(Entries taken from a collection)
--- --- ---

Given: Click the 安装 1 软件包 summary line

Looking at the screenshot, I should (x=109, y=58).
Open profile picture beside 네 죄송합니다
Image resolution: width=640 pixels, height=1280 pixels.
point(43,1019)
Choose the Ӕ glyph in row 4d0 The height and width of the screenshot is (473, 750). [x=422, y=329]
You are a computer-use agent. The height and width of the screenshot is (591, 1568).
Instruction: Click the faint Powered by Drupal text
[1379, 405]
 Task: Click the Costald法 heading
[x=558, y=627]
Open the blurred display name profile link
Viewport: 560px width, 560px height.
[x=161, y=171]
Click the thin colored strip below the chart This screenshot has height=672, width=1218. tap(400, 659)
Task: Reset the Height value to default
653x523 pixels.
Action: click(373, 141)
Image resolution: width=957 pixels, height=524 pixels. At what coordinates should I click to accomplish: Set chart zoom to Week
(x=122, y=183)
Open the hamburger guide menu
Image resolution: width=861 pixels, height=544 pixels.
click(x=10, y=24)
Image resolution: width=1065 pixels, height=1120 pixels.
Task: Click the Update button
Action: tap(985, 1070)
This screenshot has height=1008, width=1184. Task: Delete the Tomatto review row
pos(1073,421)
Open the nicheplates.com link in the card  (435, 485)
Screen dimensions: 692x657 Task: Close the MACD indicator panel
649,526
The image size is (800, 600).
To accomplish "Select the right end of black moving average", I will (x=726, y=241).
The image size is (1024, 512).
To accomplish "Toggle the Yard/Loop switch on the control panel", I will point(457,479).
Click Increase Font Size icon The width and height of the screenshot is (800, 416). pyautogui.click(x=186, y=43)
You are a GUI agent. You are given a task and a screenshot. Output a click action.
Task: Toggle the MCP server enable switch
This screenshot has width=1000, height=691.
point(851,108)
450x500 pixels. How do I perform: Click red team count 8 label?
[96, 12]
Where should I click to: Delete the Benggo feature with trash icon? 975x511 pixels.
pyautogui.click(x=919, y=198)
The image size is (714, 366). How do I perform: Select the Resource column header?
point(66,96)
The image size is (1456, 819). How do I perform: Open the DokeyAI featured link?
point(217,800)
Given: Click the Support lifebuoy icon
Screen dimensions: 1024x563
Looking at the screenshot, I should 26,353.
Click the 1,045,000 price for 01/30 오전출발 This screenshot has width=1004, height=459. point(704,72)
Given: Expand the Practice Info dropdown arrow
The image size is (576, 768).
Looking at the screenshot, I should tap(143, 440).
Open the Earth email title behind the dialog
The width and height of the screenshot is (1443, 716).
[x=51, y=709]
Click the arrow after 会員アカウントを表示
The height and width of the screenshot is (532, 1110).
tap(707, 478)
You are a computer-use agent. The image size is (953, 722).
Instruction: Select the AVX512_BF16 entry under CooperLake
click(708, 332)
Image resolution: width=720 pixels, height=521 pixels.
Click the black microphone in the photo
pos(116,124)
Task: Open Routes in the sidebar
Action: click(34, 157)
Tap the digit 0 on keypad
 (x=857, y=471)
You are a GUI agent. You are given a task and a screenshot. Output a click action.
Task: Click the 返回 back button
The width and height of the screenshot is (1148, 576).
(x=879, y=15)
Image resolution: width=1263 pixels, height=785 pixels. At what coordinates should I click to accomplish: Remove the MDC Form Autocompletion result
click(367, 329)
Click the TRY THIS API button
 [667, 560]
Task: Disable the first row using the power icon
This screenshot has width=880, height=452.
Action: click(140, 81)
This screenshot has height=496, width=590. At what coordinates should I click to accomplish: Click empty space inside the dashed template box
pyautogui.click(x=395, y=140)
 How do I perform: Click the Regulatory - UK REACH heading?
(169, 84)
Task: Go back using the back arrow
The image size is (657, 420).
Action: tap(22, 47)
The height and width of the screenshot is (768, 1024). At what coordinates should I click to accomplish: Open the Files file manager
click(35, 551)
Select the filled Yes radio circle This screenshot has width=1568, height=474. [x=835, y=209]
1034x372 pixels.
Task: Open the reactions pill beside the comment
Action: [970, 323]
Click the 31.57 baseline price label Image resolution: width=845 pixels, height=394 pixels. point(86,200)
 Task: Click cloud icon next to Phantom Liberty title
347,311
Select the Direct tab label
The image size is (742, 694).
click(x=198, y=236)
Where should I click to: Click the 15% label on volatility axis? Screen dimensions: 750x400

--- --- ---

» Work instructions
Which lines of the entries above contain the word "switch"? Copy each of them.

» Reply to the task
To accomplish "Toggle the Yard/Loop switch on the control panel", I will point(457,479).
Task: Toggle the MCP server enable switch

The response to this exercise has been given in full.